STORED ROWS
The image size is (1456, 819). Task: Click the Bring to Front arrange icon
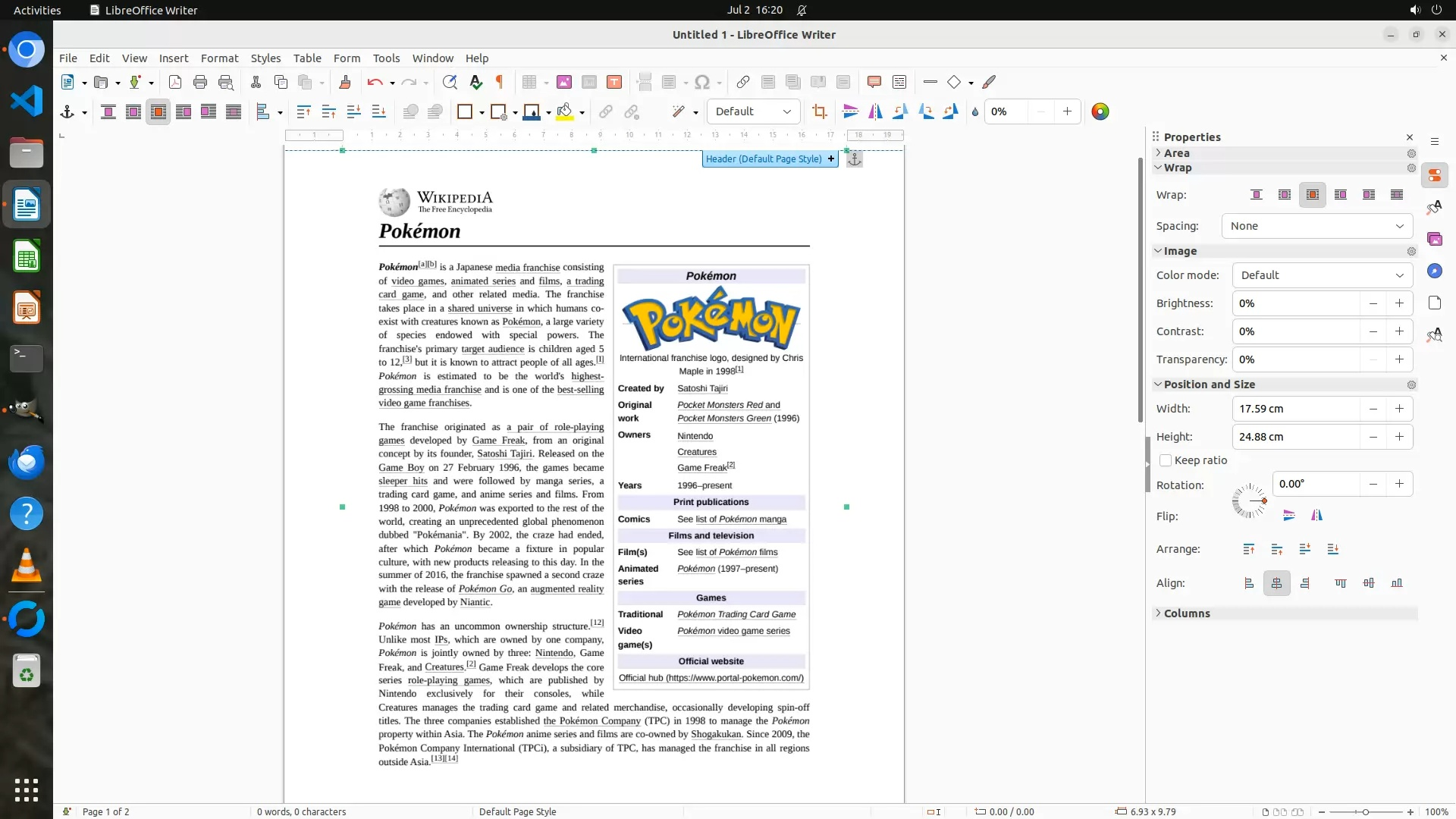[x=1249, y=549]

...

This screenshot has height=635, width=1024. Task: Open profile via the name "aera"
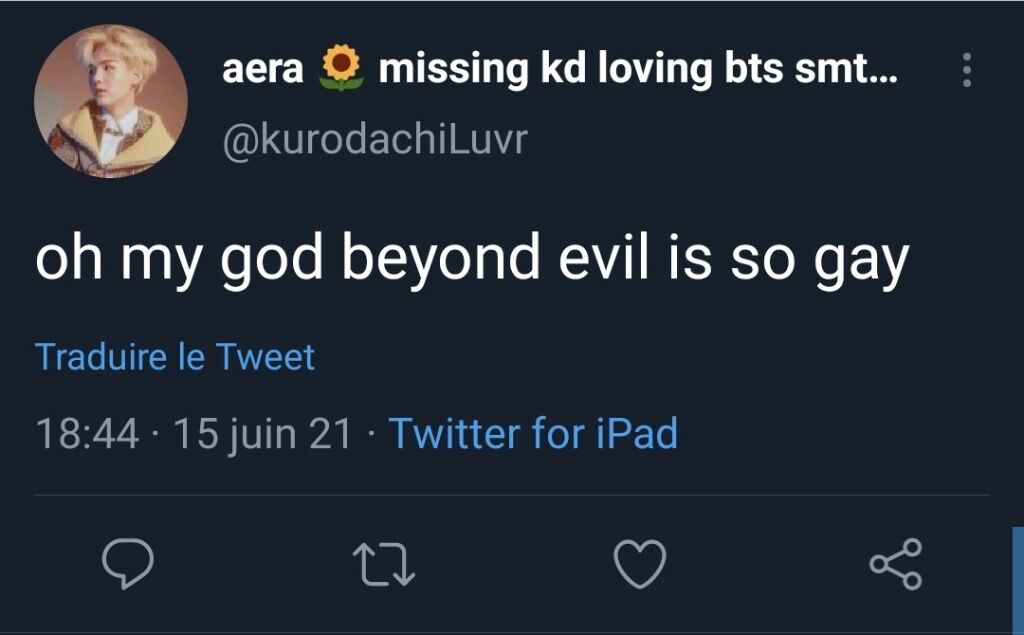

---

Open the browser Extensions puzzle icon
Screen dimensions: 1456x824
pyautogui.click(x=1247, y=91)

GOAL OF THE EXERCISE
Pick out each line of the listing that contains the string "Open", and copy those lines. Capital and lowercase letters count as different.

RESULT OF THIS TASK
This screenshot has height=635, width=1024. Task: Open profile via the name "aera"
Open the browser Extensions puzzle icon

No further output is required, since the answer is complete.